Signals and mechanisms that underlie the modulation of tissue form and function: The python’s unprecedented capacity to rapidly alter tissue structure and function with the onset and completion of digestion provide unique opportunities to decipher the signaling pathways and molecular mechanisms responsible for tissue hypertrophy and atrophy and the up- and downregulation of tissue performance. Employing techniques of histology, immunohistochemistry, electrophoresis, RIA, metabolomics, proteomics, and transcriptomics, we are dissecting the signals and molecular steps that result in the modulation of cellular form and function. Our gene expression studies have identified thousands of genes of the python’s intestine that are differentially expressed with feeding, many of which can be linked to specific responses (metabolism, nutrient uptake, hydrolase activity, hypertrophy, and microvillus growth) of the python intestine. The ability to construct the molecular pathways of intestinal response is greatly enhanced by our annotation and publication of the Burmese python genome (Castoe et al 2013), the first snake to have it genome constructed.

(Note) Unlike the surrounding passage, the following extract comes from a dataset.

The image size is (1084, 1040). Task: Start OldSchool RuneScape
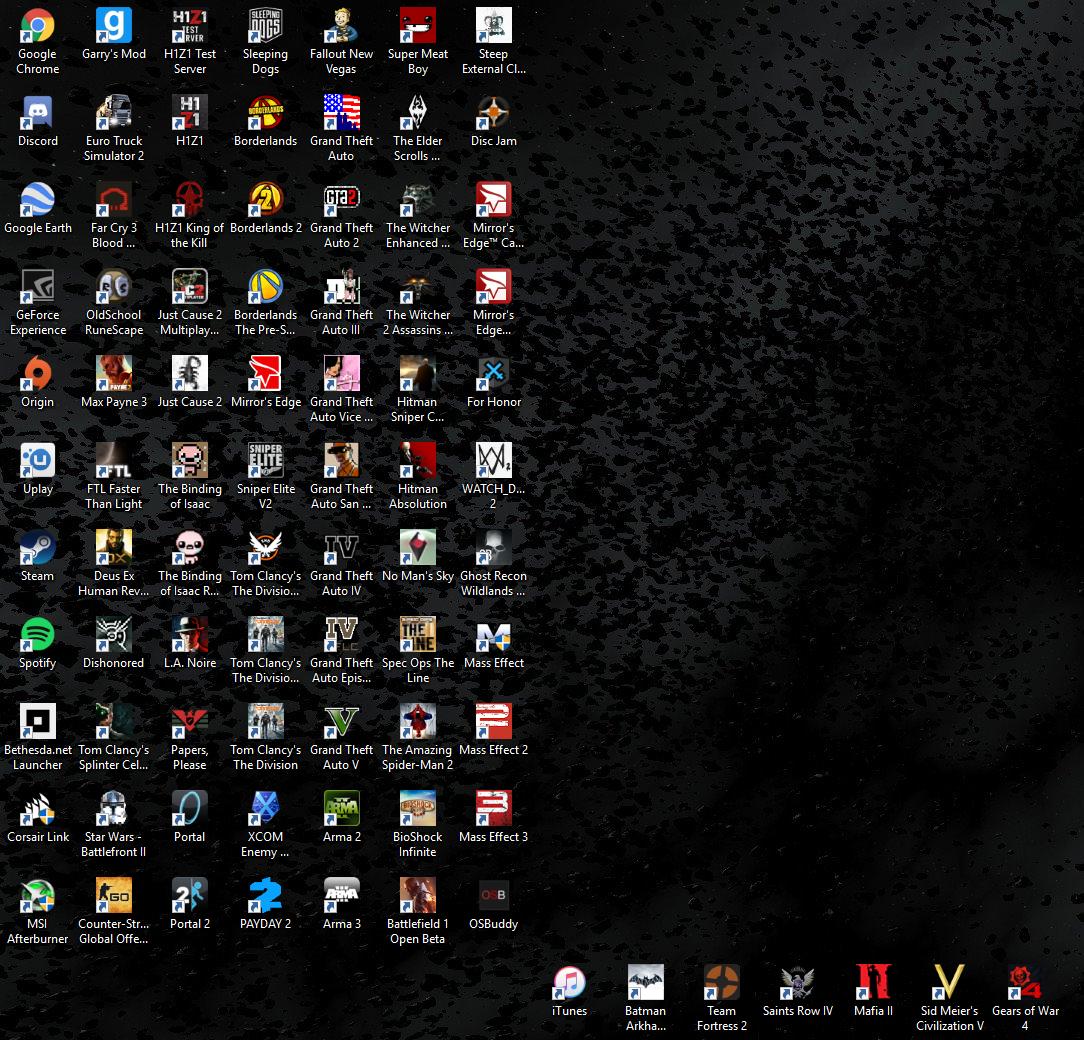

(A) Volcano diagram illustrating the number of small intestinal genes whose expression are downregulated (negative fold change) and upregulated (positive fold change). Those in red are identified as being significantly regulated. (B) The number of unique and common genes whose expression are upregulated for the Burmese python heart, kidney, small intestine, and liver with feeding. (C). Heat map illustrating the differential expression of small intestinal genes with feeding that are involved in the remodeling of intestinal form and function for the Burmese python.
Potential for translational application for diseases: We have already identified two translational avenues of the Burmese python for human diseases; heart disease and diabetes. Active factors in the blood of digesting Burmese pythons stimulate the growth of neonatal rat cardiomyocytes, whereas the blood of fasting snakes has no effect. Likewise, factor in the blood of digesting snakes induces the growth and increase insulin production of human pancreatic beta cell. The postprandial blood of these snakes will also stimulate human beta cells to become more resistant to the toxic effects of elevated lipids and cytokines, thus reprograming a protective mechanism to the cells.
(A) Administration of serum from fasted Burmese pythons had no effect on the size of neonatal rat cardiomyocytes, whereas serum from a digesting snake stimulated a 70% in the size of the rat's cardiomyocytes. (B). Plasma from a digesting Burmese pythons (2 days postfeeding) induced a significant increase in the size of human pancreatic beta cells. (C) Human pancreatic beta cell when exposed to plasma from a digesting pythons experience a 60% increase in insulin production.